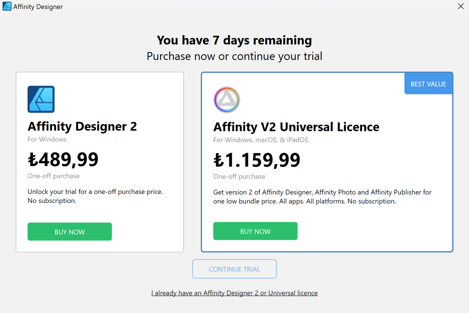Click the 'I already have an Affinity Designer 2' link

(234, 293)
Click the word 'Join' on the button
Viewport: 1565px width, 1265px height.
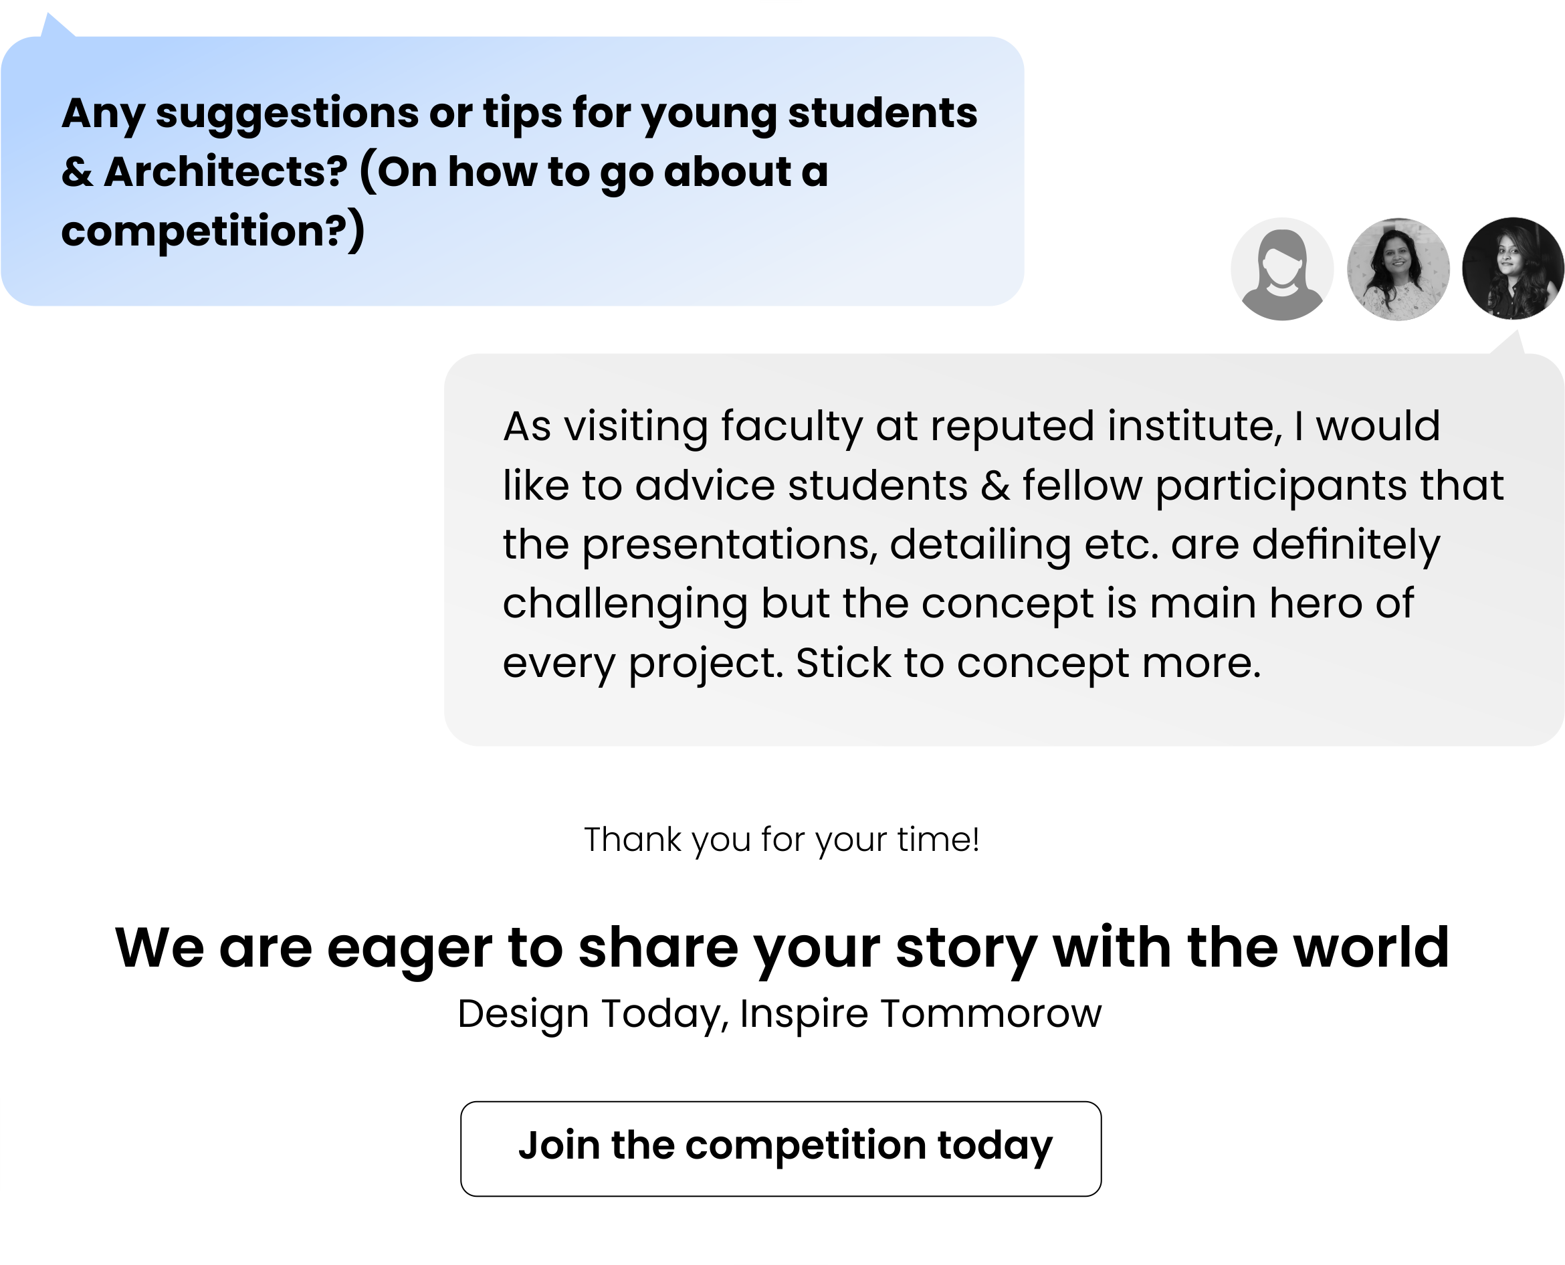(x=559, y=1145)
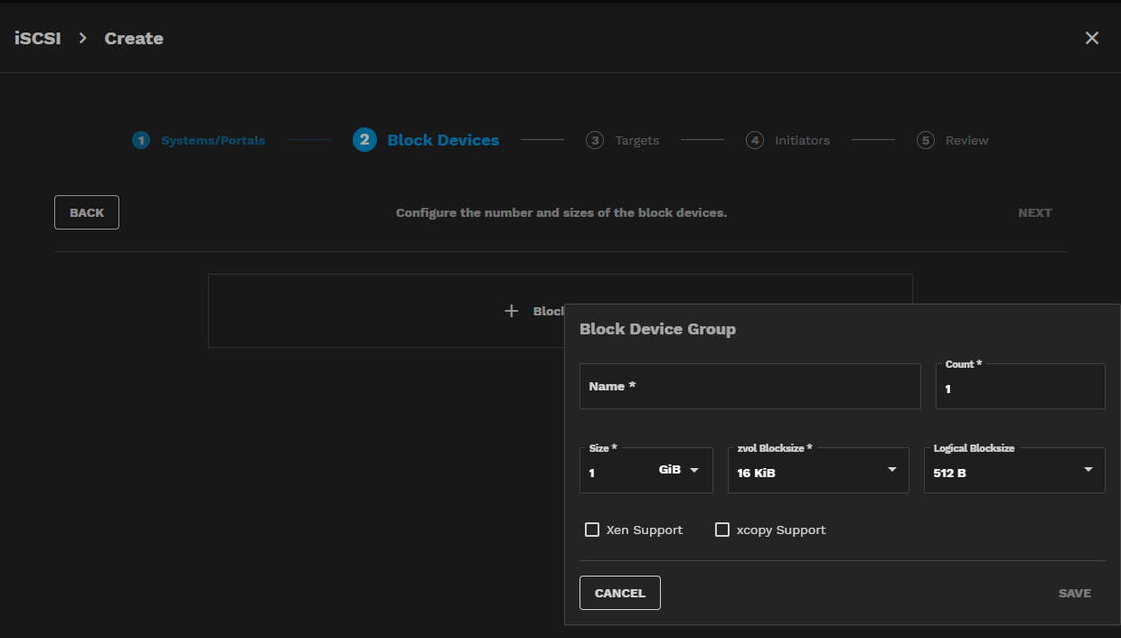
***
* [What you need to do] Here the lines from the one with "Click the word 'Join' on the button" through the last line of the data above need to be repeated exactly, both included, and any picture omitted.

* [Response]
Click the word 'Join' on the button
Viewport: 1565px width, 1265px height.
(x=559, y=1145)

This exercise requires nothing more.